===== Dataset entries =====

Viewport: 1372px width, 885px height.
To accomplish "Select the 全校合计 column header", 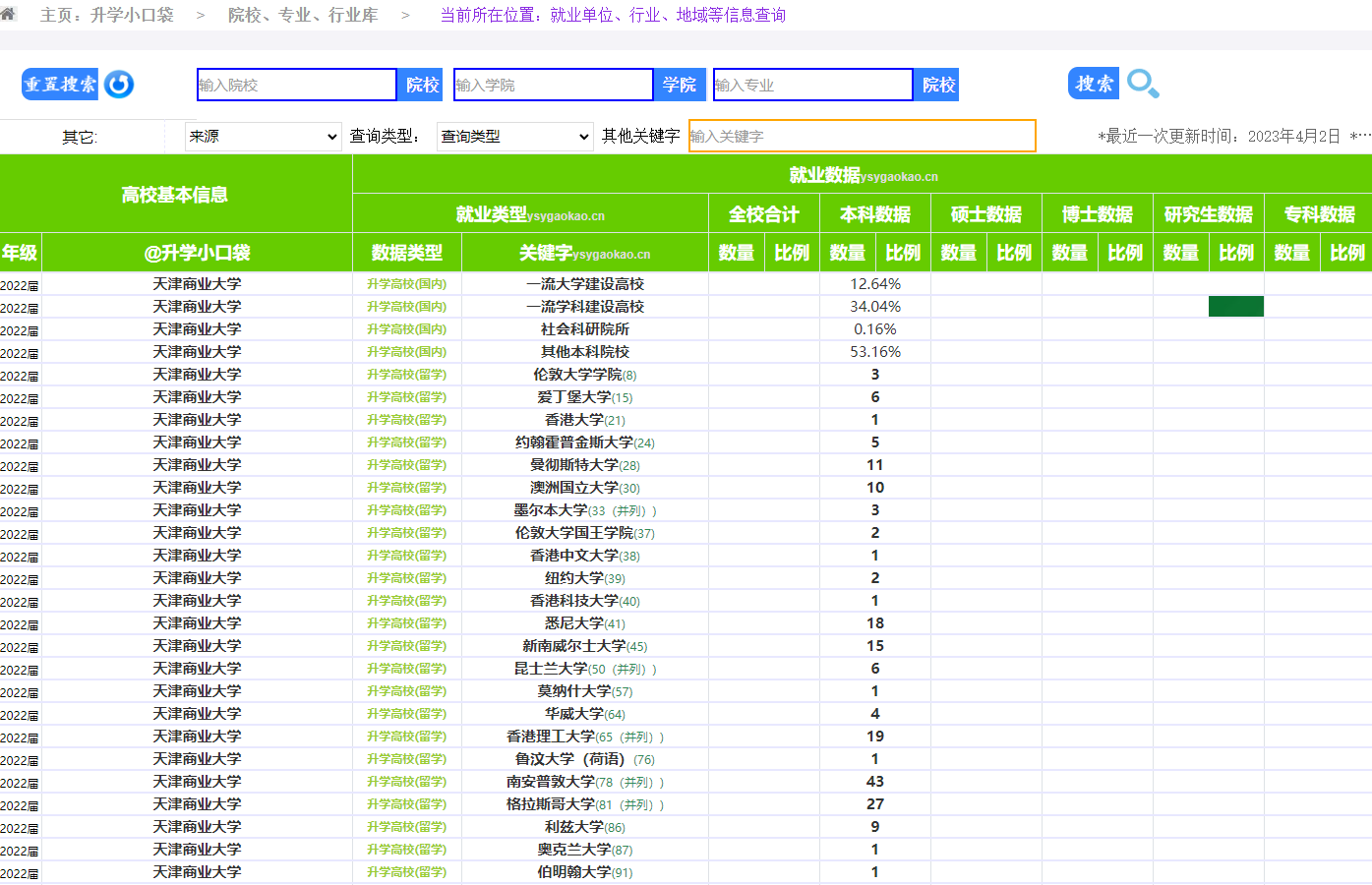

=====
===== Dataset entries =====

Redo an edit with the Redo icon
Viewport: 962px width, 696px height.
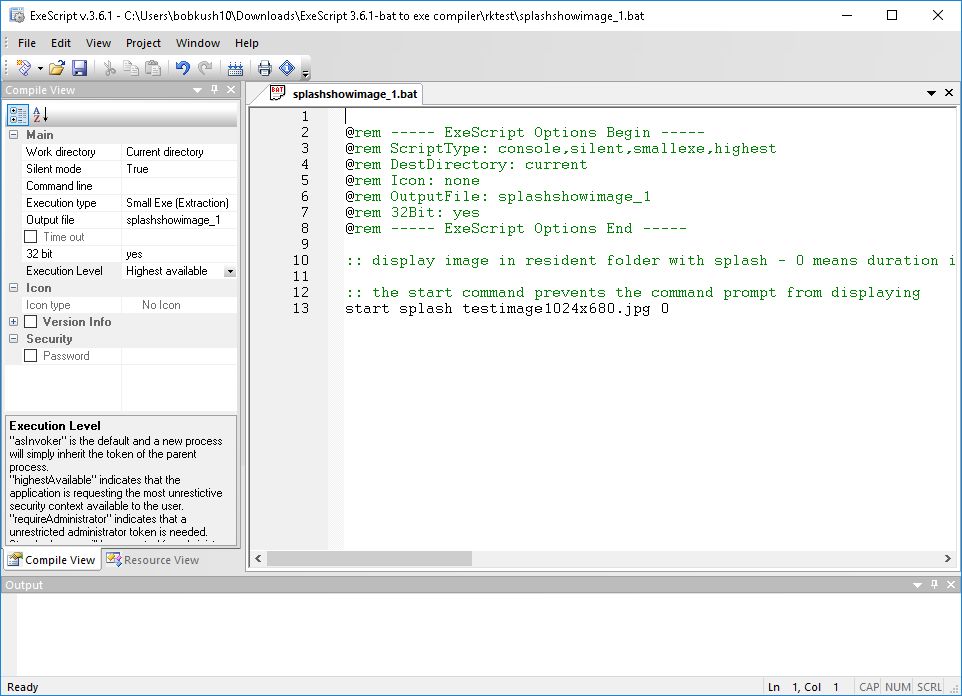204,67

=====
===== Dataset entries =====

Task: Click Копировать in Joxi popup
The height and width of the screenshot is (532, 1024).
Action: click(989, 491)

=====

- _Task details_
Using the listing above, repeat word for word each line from the one with "Viewport: 1372px width, 885px height." down to the one with "the 全校合计 column", both included. Omit all pictures.

- _Result_
Viewport: 1372px width, 885px height.
To accomplish "Select the 全校合计 column header", 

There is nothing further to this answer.